El optimismo que crece entre los principales actores financieros globales refleja algo más profundo que simples cifras macroeconómicas: es la renovada creencia de que las cosas pueden funcionar correctamente en el país. Esta transformación en el sentimiento de los mercados tiene consecuencias directas y medibles en la vida de los mexicanos, desde el tipo de cambio hasta las tasas de interés que pagan al solicitar créditos.
¿Por qué importa la credibilidad internacional?
Cuando un gobierno logra construir reputación de estabilidad y cumplimiento de compromisos a nivel mundial, ocurren varios fenómenos económicos en cascada. Primero, el costo de financiamiento del país baja. México necesita dinero para invertir en infraestructura, educación y salud. Si los prestamistas confían en que el país pagará sus deudas, cobran tasas de interés más bajas. Eso significa más recursos disponibles para gastar en lo que realmente importa.
Segundo, llega más inversión extranjera directa. Las empresas multinacionales y los fondos de inversión buscan lugares donde puedan hacer negocios sin temor a cambios abruptos de reglas o persecución política. Una administración que inspira confianza atrae fábricas, empleos y tecnología. Para 2023, América Latina recibió cerca de 150 mil millones de dólares en inversión extranjera. México, como la segunda economía de la región, compite intensamente por esos recursos.
Tercero, el peso mexicano se fortalece. Una moneda fuerte significa que los ahorros de las familias mexicanas valen más. Cuando viajas al extranjero o importas productos, los precios bajan. Por el contrario, si los inversionistas dudan del país, venden pesos masivamente, la moneda se deprecia y todo lo que viene del exterior se encarece, especialmente los medicamentos, tecnología y combustibles.
El contexto regional que no podemos ignorar
América Latina enfrenta un escenario complejo. Mientras Argentina lucha contra inflación descontrolada, Brasil negocia con mercados desconfiados, y el resto del continente se recupera lentamente de la pandemia, México aparece como un faro relativo de estabilidad. Pero esta posición no es garantizada. Requiere mantener instituciones fuertes, independencia judicial respetada, y políticas económicas predecibles.
La región ha aprendido dolorosamente que el dinero es volátil. Una crisis política o un cambio de gobierno que genere dudas puede provocar que miles de millones de dólares salgan del país en cuestión de días. Venezuela lo experimentó. Argentina también. Perú acaba de atravesar turbulencias por incertidumbre institucional que ahuyentaron capitales.

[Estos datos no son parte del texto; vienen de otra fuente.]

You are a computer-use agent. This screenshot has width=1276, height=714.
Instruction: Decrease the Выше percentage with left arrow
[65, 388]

¿Qué significa esto para tu bolsillo?
Si eres empleado, la credibilidad internacional favorece creación de empleos. Las empresas invierten más cuando confían en el entorno político y económico. Si tienes ahorros, moneda fuerte significa que tu dinero conserva valor. Si planeas comprar casa o carro, tasas de interés más bajas hacen los créditos más accesibles. Si envías remesas, un peso fuerte amplifica lo que tus familiares reciben.

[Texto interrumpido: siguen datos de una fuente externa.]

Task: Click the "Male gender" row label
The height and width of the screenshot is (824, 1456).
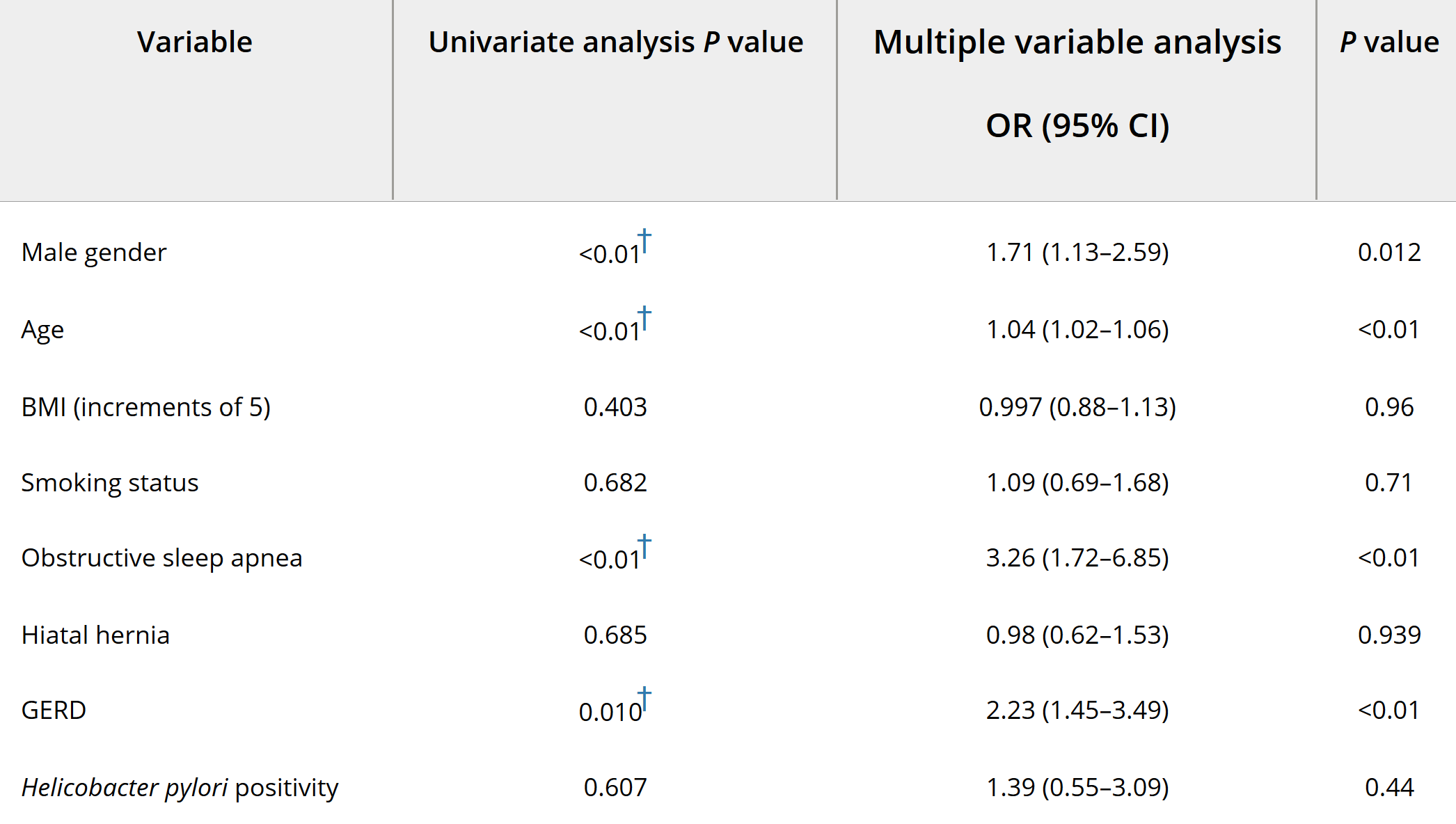Action: click(94, 253)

Por el contrario, cada vez que la credibilidad se resquebraja, estos beneficios desaparecen rápidamente. El costo de financiamiento sube, la inversión se paraliza, el peso se debilita.
El desafío de mantener la confianza
Construir credibilidad es lento. Perderla es instantáneo. Los inversionistas monitorean constantemente señales: cumplimiento de compromisos internacionales, independencia de instituciones, previsibilidad de políticas. Una sola decisión que parezca inconsistente puede generar dudas que tarden años en disiparse.
El reto para México es mantener y profundizar esta mejora percibida en los mercados. Eso requiere consistencia en acciones, respeto a las instituciones existentes, y comunicación clara sobre intenciones económicas. En un mundo donde los capitales se mueven a la velocidad de un click, la credibilidad es quizá el activo más valioso que posee un país.